DaRonco told Pitzl the difference includes more than just the cases where DCS used exigent circumstances to avoid going to court.
For example, it can also include cases where parents voluntarily surrender their children, where the court itself initiates the removal and where the child is also involved with the juvenile justice system.OK, so how many of those cases were claimed to have “exigent circumstances” by DCS? DCS doesn’t know. It doesn’t know because it doesn’t keep track of that information. Why not? DCS doesn’t say.
That leads Valdez to ask obvious questions.
Is it because DCS doesn't know the importance of keeping the right data?
Or is it more convenient not to know?My money’s on the second alternative. Why? Because throughout the country, time and again, CPS agencies act in all but complete secrecy. And organizations that operate secretly come to like doing so. And then they come to depend on it. Secrecy allows all sorts of bad behavior like incompetence on the part of caseworkers, like taking children into care who don’t need it, like failing to protect children at risk, like running roughshod over parents’ rights, like lying to courts about the need for emergency hearings, like having law clerks stamp orders for removal that were written by the agency and that no judge ever saw and for which no evidence was ever offered (the Maryanne Godboldo case in Detroit), like simply losing files on children in the system (Richmond, VA).

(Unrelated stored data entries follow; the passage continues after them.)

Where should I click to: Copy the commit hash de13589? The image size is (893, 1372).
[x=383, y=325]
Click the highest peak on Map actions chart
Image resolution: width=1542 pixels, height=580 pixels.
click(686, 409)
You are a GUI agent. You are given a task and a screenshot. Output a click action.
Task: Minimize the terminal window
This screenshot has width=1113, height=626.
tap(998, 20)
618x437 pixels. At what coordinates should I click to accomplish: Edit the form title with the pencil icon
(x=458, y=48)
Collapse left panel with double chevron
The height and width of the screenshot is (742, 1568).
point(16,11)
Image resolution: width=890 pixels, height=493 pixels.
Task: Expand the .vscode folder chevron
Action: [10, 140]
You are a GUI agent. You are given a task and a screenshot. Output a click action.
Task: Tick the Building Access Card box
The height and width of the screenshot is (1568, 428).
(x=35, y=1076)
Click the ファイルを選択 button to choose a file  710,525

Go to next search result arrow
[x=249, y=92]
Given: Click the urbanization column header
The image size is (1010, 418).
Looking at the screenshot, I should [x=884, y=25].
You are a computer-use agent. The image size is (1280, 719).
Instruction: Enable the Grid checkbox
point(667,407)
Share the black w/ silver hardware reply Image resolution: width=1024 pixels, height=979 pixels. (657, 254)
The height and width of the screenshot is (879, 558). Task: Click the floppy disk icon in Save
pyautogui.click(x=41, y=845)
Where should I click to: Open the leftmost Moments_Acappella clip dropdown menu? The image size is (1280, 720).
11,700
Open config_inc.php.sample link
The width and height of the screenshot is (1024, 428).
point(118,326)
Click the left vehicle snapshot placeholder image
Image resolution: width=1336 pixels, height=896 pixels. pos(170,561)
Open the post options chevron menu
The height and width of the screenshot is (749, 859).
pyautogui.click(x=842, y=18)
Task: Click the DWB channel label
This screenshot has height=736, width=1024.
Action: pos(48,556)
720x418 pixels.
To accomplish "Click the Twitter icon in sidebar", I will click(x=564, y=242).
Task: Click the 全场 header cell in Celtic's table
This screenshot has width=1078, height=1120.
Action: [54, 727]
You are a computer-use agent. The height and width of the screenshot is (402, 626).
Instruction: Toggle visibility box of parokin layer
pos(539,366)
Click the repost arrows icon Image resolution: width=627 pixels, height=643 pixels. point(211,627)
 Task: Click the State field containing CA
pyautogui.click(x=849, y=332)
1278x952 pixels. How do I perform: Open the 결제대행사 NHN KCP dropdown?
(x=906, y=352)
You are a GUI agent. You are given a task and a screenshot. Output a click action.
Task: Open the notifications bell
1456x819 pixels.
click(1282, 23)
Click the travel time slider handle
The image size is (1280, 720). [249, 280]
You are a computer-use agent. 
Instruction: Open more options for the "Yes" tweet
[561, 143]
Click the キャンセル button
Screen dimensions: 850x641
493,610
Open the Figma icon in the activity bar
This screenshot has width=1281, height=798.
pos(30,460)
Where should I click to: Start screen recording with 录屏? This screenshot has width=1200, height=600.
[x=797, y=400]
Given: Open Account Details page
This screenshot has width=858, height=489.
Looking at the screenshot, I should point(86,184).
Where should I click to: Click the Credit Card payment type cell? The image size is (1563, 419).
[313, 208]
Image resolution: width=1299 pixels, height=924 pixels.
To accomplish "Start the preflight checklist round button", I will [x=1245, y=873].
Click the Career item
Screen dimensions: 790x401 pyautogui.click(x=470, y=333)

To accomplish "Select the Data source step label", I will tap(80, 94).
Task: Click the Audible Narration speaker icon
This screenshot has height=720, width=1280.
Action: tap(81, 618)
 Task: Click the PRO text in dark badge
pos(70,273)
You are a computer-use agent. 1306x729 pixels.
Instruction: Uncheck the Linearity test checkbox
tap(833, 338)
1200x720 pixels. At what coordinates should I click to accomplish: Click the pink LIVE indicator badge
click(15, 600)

Far too often, when We the People do manage to learn something about what’s going on inside our child protective agencies, we’re appalled. We see incompetence, disregard for the rights of parents and children and an arrogance that would shame a king. Yes, Arizona should keep the data Valdez wants to see, but beyond that, it should open the doors of DCS so that the press and the people know in a timely manner just what public employees are up to.